The center of these smaller triangles is `size * math.sqrt(3) / 6`

units from the center of the previous triangle. The three calls adjust the heading of the turtle to 0, 120, and 240 degrees before moving up on the turtle's relative y-axis.

## Example 7 - Wave

We discussed the Wave fractal at the start of this chapter. This relatively simple fractal creates three smaller and distinct recursive triangles:

```
# Wave:
drawFractal(drawTriangleOutline, 280,
[{'sizeChange': 0.5, 'xChange': -0.5, 'yChange': 0.5},
{'sizeChange': 0.3, 'xChange': 0.5, 'yChange': 0.5},
{'sizeChange': 0.5, 'yChange': -0.7, 'angleChange': 15}])
```

## Example 8 - Horn

The Horn fractal resembles a ram's horn:

```
# Horn:
drawFractal(drawFilledSquare, 100, [{'sizeChange': 0.96, 'yChange': 0.5, 'angleChange': 11}], 100)
```

This simple fractal is made up of squares, each of which is slightly smaller, moved up, and rotated 11 degrees from the previous square. We increase the maximum recursion depth to 100 to extend the horn into a tight spiral.

## Example 9 - Snowflake

The final fractal, Snowflake, is composed of squares laid out in a pentagon pattern.

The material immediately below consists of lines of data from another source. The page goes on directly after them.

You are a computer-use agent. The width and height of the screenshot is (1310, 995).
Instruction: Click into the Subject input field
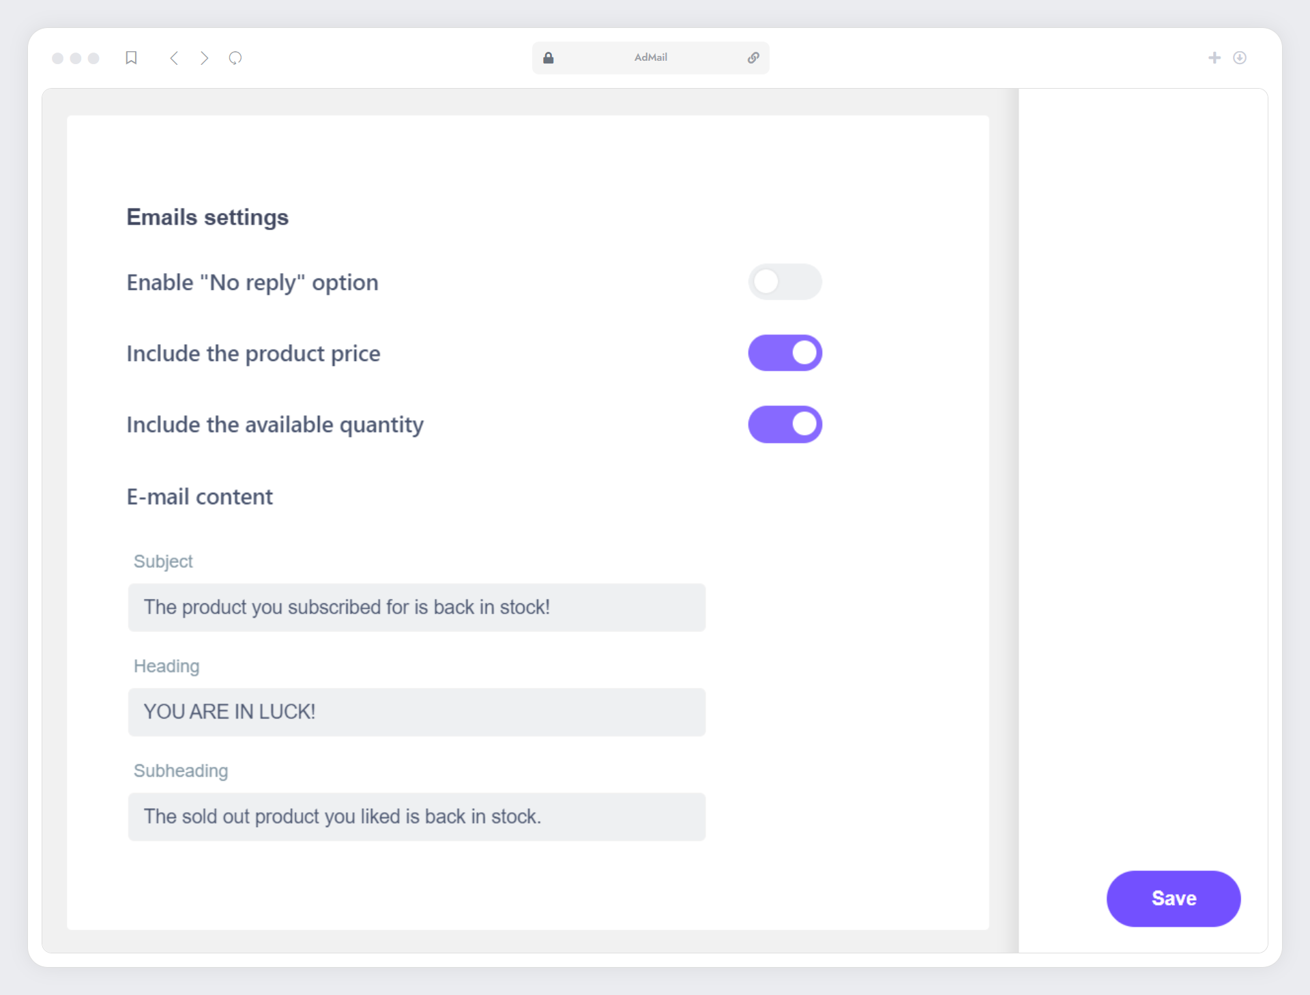(x=416, y=607)
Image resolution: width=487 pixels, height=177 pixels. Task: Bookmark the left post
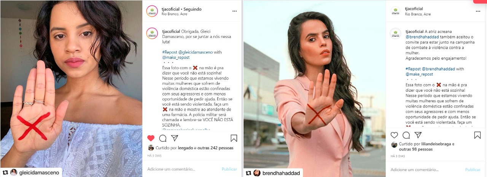click(x=234, y=138)
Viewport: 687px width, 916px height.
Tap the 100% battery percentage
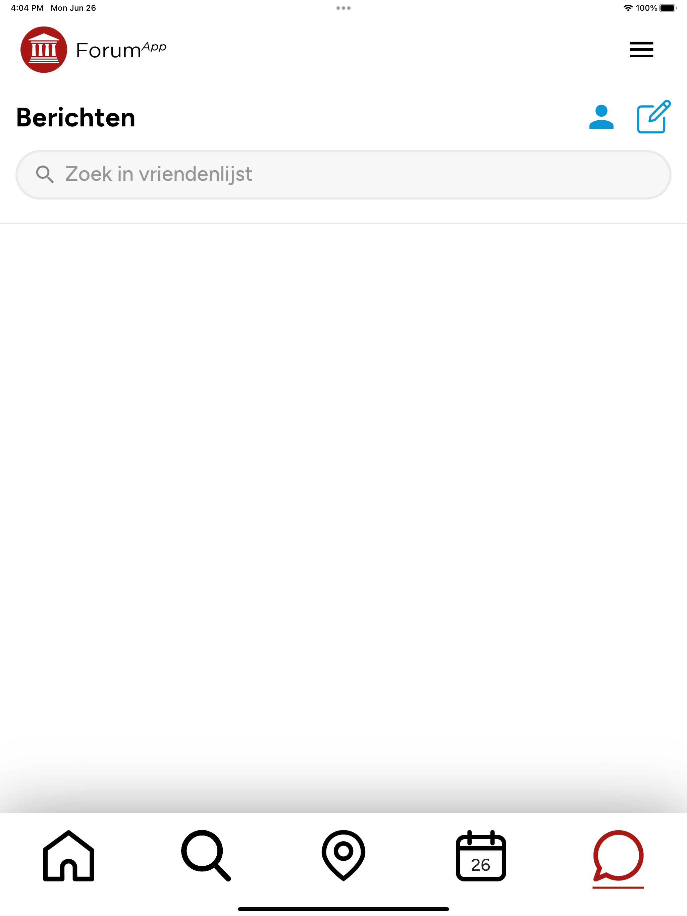point(646,8)
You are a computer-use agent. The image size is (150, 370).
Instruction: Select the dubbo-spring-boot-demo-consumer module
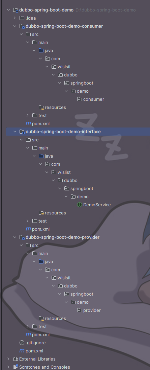64,26
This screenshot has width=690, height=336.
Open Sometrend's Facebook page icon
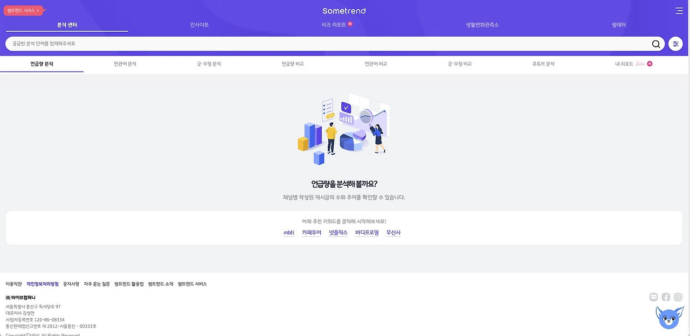(x=665, y=297)
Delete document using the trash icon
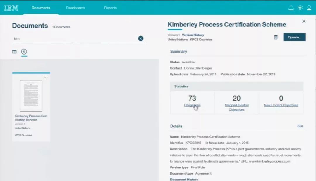316x181 pixels. 276,37
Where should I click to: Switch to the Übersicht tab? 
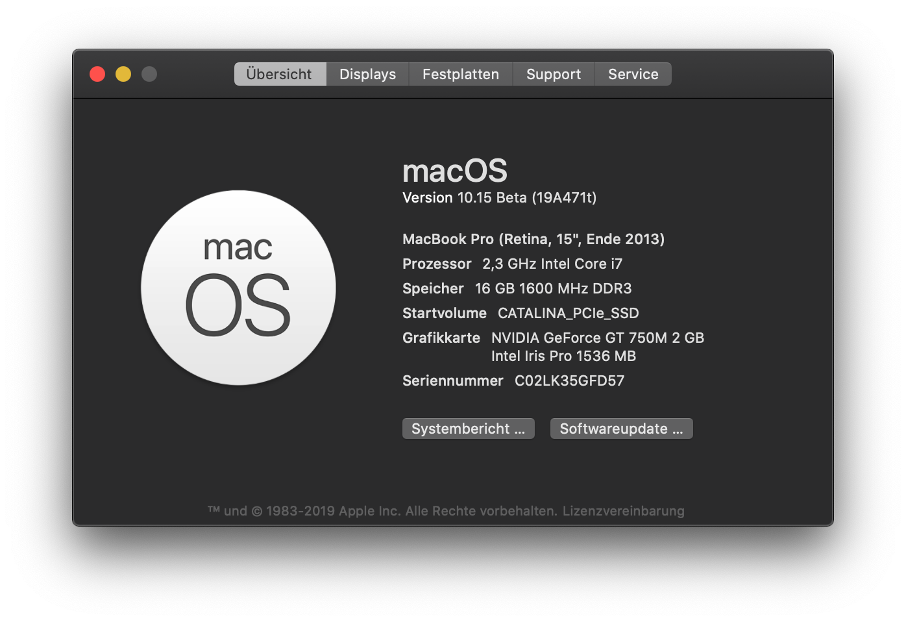tap(280, 74)
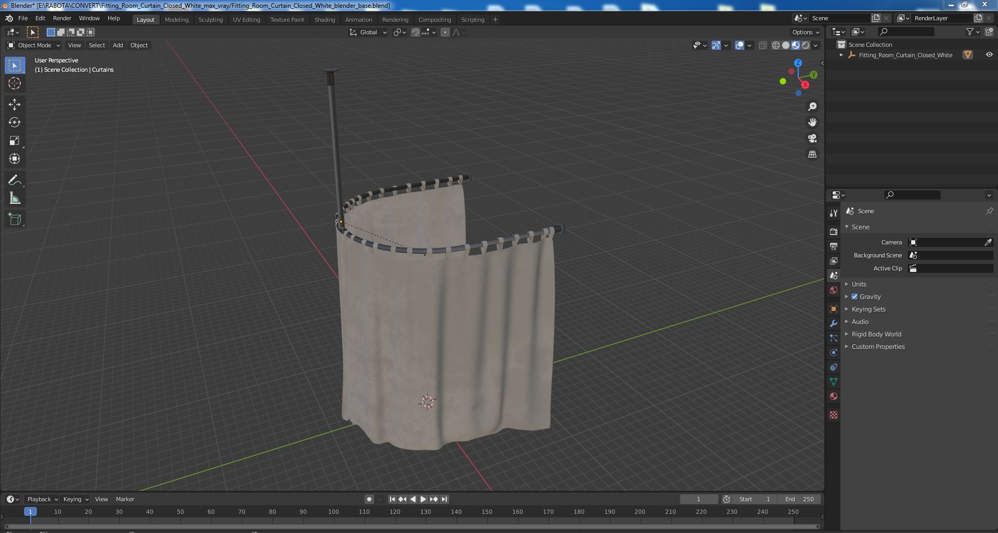
Task: Toggle camera view icon in viewport
Action: coord(812,138)
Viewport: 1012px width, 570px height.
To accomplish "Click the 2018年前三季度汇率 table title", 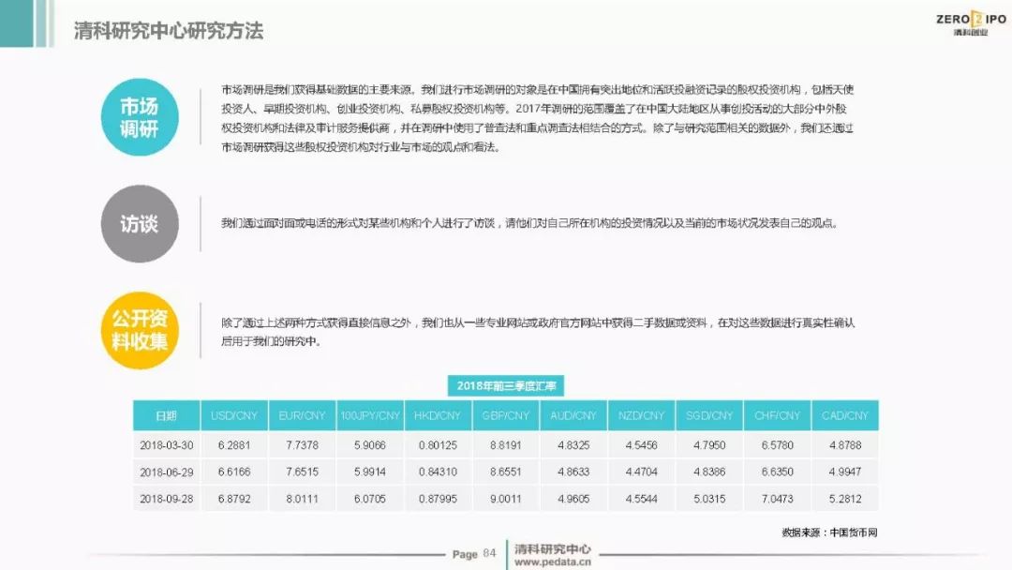I will pyautogui.click(x=505, y=386).
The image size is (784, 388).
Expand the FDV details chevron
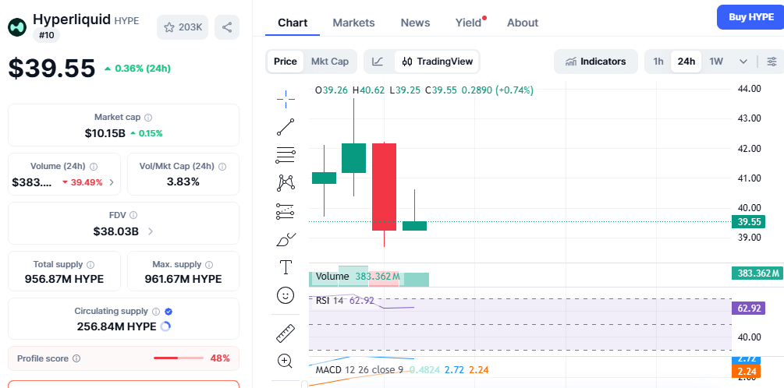[x=151, y=231]
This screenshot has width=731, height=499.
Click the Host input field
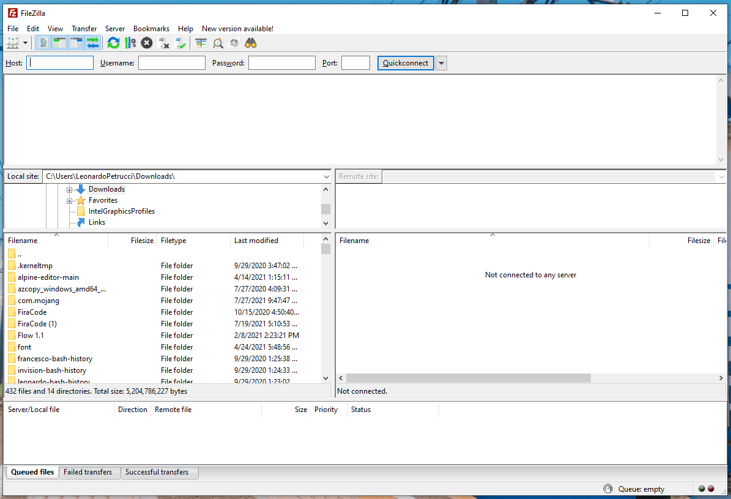(x=60, y=63)
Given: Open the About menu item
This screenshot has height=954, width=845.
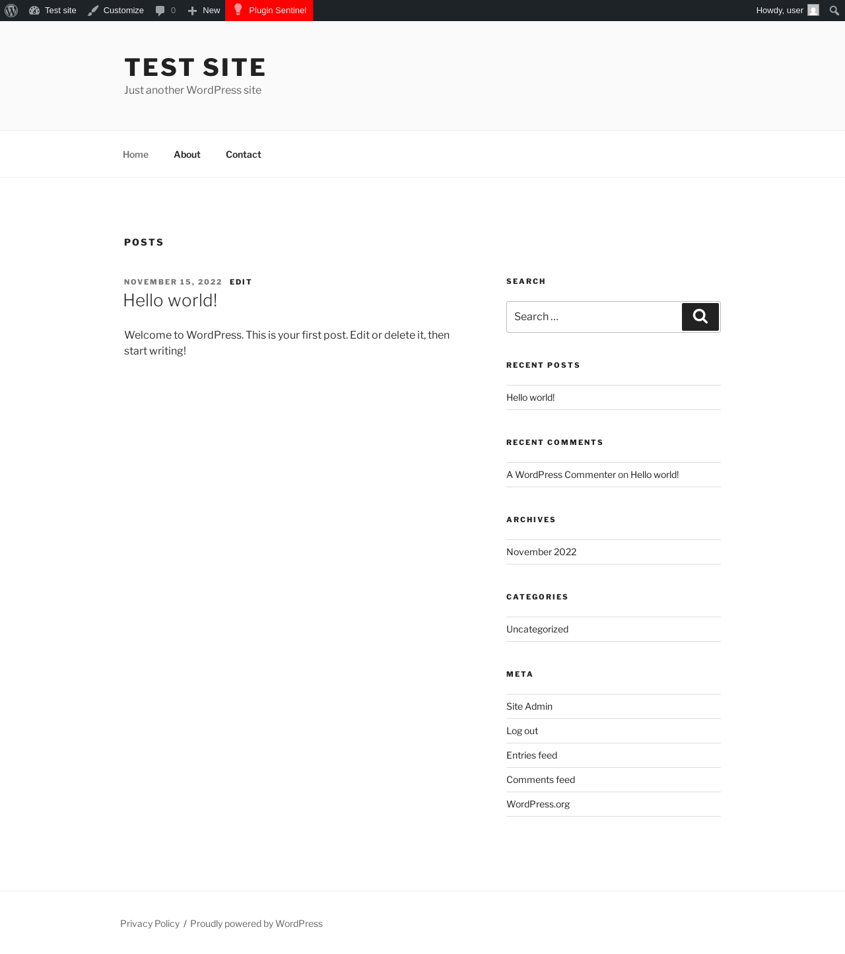Looking at the screenshot, I should pyautogui.click(x=187, y=154).
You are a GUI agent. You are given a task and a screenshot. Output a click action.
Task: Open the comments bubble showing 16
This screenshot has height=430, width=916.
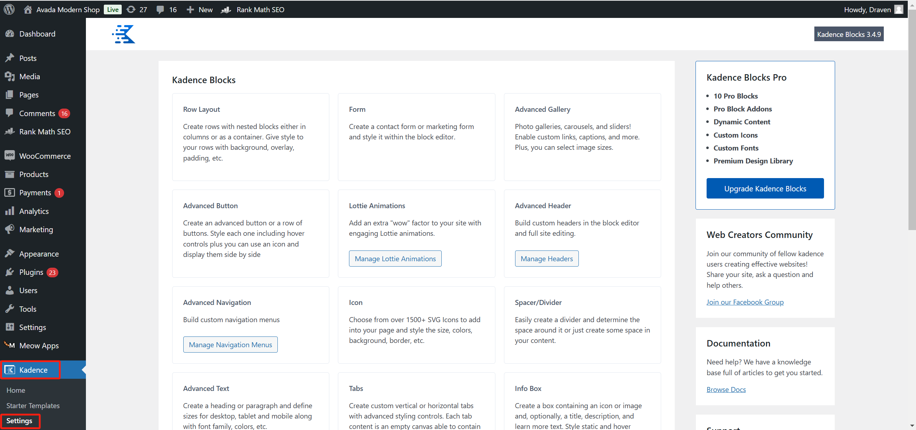coord(160,9)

This is similar to the Four Corners fractal, but it uses five evenly spaced recursive squares instead of four:

```
# Snowflake:
drawFractal(drawFilledSquare, 200,
[{'xChange': math.cos(0 * math.pi / 180),
'yChange': math.sin(0 * math.pi / 180), 'sizeChange': 0.4},
{'xChange': math.cos(72 * math.pi / 180),
'yChange': math.sin(72 * math.pi / 180), 'sizeChange': 0.4},
{'xChange': math.cos(144 * math.pi / 180),
'yChange': math.sin(144 * math.pi / 180), 'sizeChange': 0.4},
{'xChange': math.cos(216 * math.pi / 180),
'yChange': math.sin(216 * math.pi / 180), 'sizeChange': 0.4},
{'xChange': math.cos(288 * math.pi / 180),
'yChange': math.sin(288 * math.pi / 180), 'sizeChange': 0.4}])
```

This fractal uses the cosine and sine functions from trigonometry, implemented in Python's `math.cos()`

and `math.sin()`

functions, to determine how to shift the squares along the x-axis and y-axis. A full circle has 360 degrees, so to evenly space out the five recursive squares in this circle, we place them at intervals of 0, 72, 144, 216, and 288 degrees. The `math.cos()`

and `math.sin()`

functions expect the angle argument to be in radians instead of degrees, so we must multiply these numbers by `math.pi / 180.`

The end result is that each square is surrounded by five other squares, which are surrounded by five other squares, and so on, to form a crystal-like fractal that resembles a snowflake.